Since writing up Noah holdings (NOAH) some commenters made some interesting points on the stock. This prodded me to look into it a bit deeper making me realise that a larger portion of NOAH’s earnings comes from variable interest entities than I realized. And there might be some hidden risks in the performance of the PE funds. And rereading some of the transcripts, this line in particular raised an eyebrow:
“We have OpenAI, ChatGPT on the back end. They support our sales, especially on the compliance side, it is quite impactful because when it comes to legal and compliance issues and details, our colleagues don't have all the answers right away because so many jurisdictions are involved. If we can use ChatGPT, it's of great help.”
So I am out of this one at $12.4 making a tiny profit. Cheapish, but not cheap enough.
Then I got two new positions. First one is Avrobio (AVRO). I first mentioned it here and managed to make a quick 20% in this trade and now I am reopening it. I think the perception is that maybe Q4 will have a high cash burn? Part of Q3 expenses were a non-cash $2.7m restructuring charge and a $3.8m fee for terminating the MPSII agreement. So that means normalised cash burn except for one off expenses was just over $11m in Q3 already. Given that they started cutting late in the quarter, I expect Q4 cash burn to be somewhere in the neighbourhood of $4-8m, excluding any one off expenses (which can’t be more than a few million $?). And then cash burn in subsequent quarters to be no more than $5 million. I think at minimum shareholders should probably be able to get $1.6/share in liquidation proceeds here assuming IP is worthless. So I got back in at $1.33.
Second one is TK Group (HK:2283). A Chinese high end plastic mold and component manufacturer. I actually mentioned this stock here last year, but quickly closed it again after deciding the time wasn’t right yet. It is now trading lower at 5x LTM earnings and a 8.2% trailing dividend yield. Has almost its entire market cap in net cash and Apple is actually a customer of theirs. They make some of the components in the new Apple Vision pro. The Chairman has been buying and they have been setting up production facilities in Vietnam because some of their Chinese made components are affected by the trade war.

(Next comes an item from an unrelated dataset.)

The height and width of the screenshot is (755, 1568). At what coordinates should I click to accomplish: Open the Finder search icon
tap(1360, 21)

If they merely keep revenue and profit stable, the stock is cheap. But if they grow and get back to 12-13% margins, the stock is really cheap. Historically this has been a company that has paid out sizable dividends, paying out 0.2/share at their peak (A 14% dividend yield).
The chairman had plans to double revenue by 2025, but I see no mention of that anymore in the latest report as it was probably a bit too optimistic. Nonetheless, there is potential for growth here which the market is not pricing in at all.

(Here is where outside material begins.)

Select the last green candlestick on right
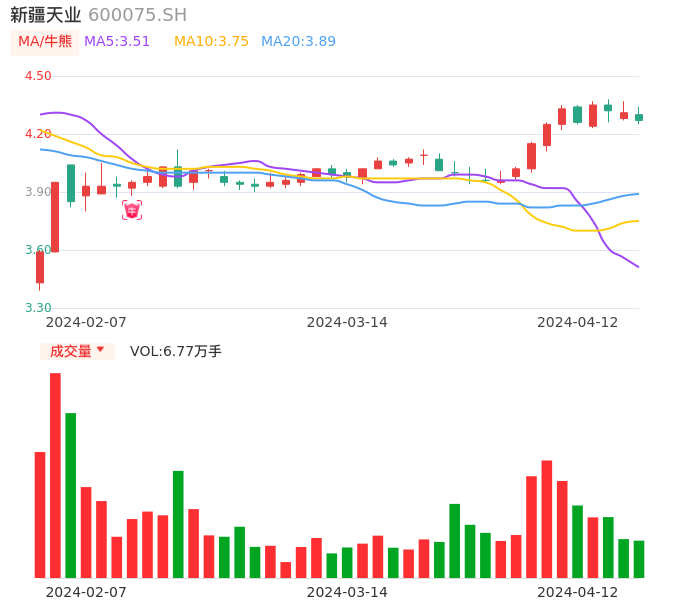click(x=639, y=117)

For those reasons I am long at HK$ 1.4/share.
Readers of this blog should do their own due diligence before buying or selling anything, since I have been wrong before and cannot guarantee all information in this write-up is 100% factual. I may buy or sell the above mentioned stocks at any time.
by the way, i appreciate substack authors that open the blog to reading and commenting w/out subscribing. (and i wonder how many authors are aware of this option?) it probably benefits substack, but not the authors.
i have seen (equally) good quality comments on these type of substacks, and i am much more likely to comment on those that remain unrestricted.
Hmm I wonder if something leaked with FIXX, stock shot up another 15%.